# Tier 1 (Entrepreneur) visa 200,000 GBP questions



## claudd97 (Apr 9, 2013)

I have a couple of questions:
1. Should the whole amount of 200,000 GBP be transferred from my personal account to the business account after the business starts to work?
2. Should the investment of 200,000 GBP be made at once, or this amount of money can remain at the business account and be used for the business purposes?
3. Should the whole amount of 200,000 GBP be invested, even if the business requires less? If "yes", then within what period of time the entire investment of 200,000 GBP should be made?


----------



## KayEss (Sep 30, 2013)

claudd97 said:


> I have a couple of questions:
> 1. Should the whole amount of 200,000 GBP be transferred from my personal account to the business account after the business starts to work?
> 2. Should the investment of 200,000 GBP be made at once, or this amount of money can remain at the business account and be used for the business purposes?
> 3. Should the whole amount of 200,000 GBP be invested, even if the business requires less? If "yes", then within what period of time the entire investment of 200,000 GBP should be made?

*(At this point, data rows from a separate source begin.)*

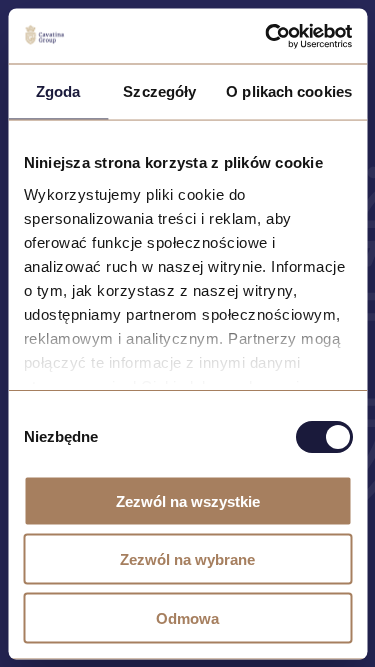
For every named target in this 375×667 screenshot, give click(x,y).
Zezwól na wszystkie (188, 500)
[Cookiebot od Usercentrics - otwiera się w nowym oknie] (267, 36)
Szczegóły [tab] (159, 91)
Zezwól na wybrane (187, 559)
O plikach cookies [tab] (289, 91)
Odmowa (187, 617)
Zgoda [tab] (58, 91)
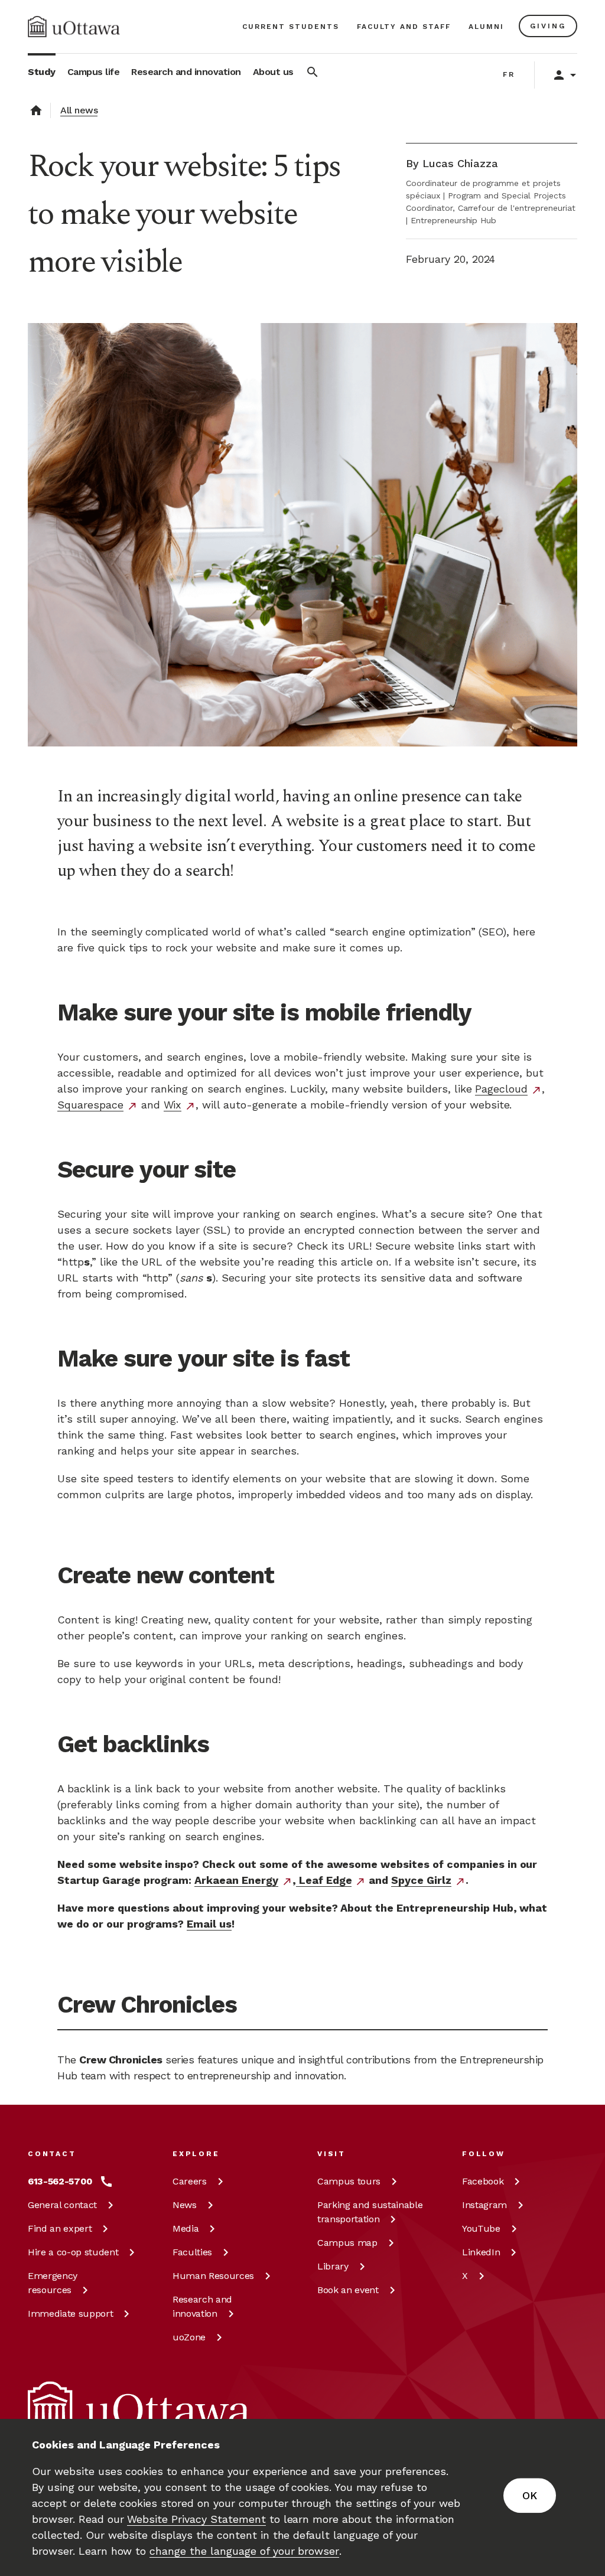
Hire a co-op (73, 2252)
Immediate (70, 2313)
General (62, 2204)
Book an (348, 2289)
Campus (348, 2181)
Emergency (52, 2282)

Hello, I know it's late, but still I would like to answer.

1. Money should be in your account or your partners account because Visa will be on your name and not on your business name. If you have a joint account, you should be the main account holder.

2. You will get a period of 3 years and 4 months to invest GBP 200,000.

3. You have to show the investment of 200,000 within the above mentioned period, it doesn't matter you invest in one go or several.

Hope I was able to clarify your doubt, thanks!


----------



## nyclon (Apr 3, 2011)

This post is nearly a year old.


----------



## KayEss (Sep 30, 2013)

nyclon said:


> This post is nearly a year old.


I have posted the latest, would appreciate if you could help!


----------